Ethanol and Ethanol Blending in India:

  • Ethanol is an agricultural by-product obtained mainly from the processing of sugar from sugarcane, but it can also be derived from other sources such as rice husk or maize.
  • Ethanol blending is the practice of mixing ethanol with petrol in order to reduce the consumption of fossil fuels in vehicles.
  • E20 fuel refers to a blend consisting of 20% ethanol and 80% petrol.
  • In February 2023, the Prime Minister of India launched the E20 fuel pilot project in Bengaluru, which involves blending 20% ethanol with petrol.
  • Initially, this pilot project covers at least 15 cities and is expected to be gradually implemented nationwide.
  • Over the years, India has been steadily increasing the proportion of ethanol blended with petrol. The blending rate has risen from 1.53% in 2013-14 to 10.17% in 2022.
  • The government has advanced its target of achieving 20% ethanol blending in petrol from 2030 to 2025, aiming to further reduce reliance on fossil fuels.
  • As part of its G20 presidency, the Indian government has proposed the establishment of a global biofuel alliance with countries like Brazil. This alliance would focus on promoting the use of biofuels internationally.

Ethanol Blended Petrol Programme (EBP)

  • Ethanol Blended Petrol (EBP) programme was launched in 2003- and this initiative is pursued aggressively in the last 4 to 5 years to reduce import dependence of crude oil as well as mitigate environmental pollution.
  • The Ethanol Blending Programme (EBP) seeks to achieve blending of Ethanol with motor sprit with a view to reducing pollution, conserve foreign exchange and increase value addition in the sugar industry enabling them to clear cane price arrears of farmers.
  • Although the Government of India decided to launch EBP programme in 2003 for supply of 5% ethanol blended Petrol, it later scaled up blending targets from 5% to 10% under the Ethanol Blending Programme (EBP).
  • The Government of India has also advanced the target for 20% ethanol blending in petrol (also called E20) to 2025 from 2030.
  • Currently, 8.5% of ethanol is blended with petrol in India.
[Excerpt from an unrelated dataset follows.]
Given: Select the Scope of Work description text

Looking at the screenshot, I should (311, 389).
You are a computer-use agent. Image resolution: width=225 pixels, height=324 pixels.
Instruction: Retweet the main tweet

Advantages of Ethanol Blending

  • Use of ethanol-blended petrol decreases emissions such as carbon monoxide (CO), hydrocarbons (HC) and nitrogen oxides (NOx).
  • The unregulated carbonyl emissions, such as acetaldehyde emission were, however, higher with E10 and E20 compared to normal petrol. However, these emissions were relatively lower.
  • Increased use of ethanol can help reduce the oil import bill. India’s net import cost stands at USD 551 billion in 2020-21. The E20 program can save the country USD 4 billion (Rs 30,000 crore) per annum.
  • The oil companies procure ethanol from farmers that benefits the sugarcane farmers.
  • Further, the government plans to encourage use of water-saving crops, such as maize, to produce ethanol, and production of ethanol from non-food feedstock.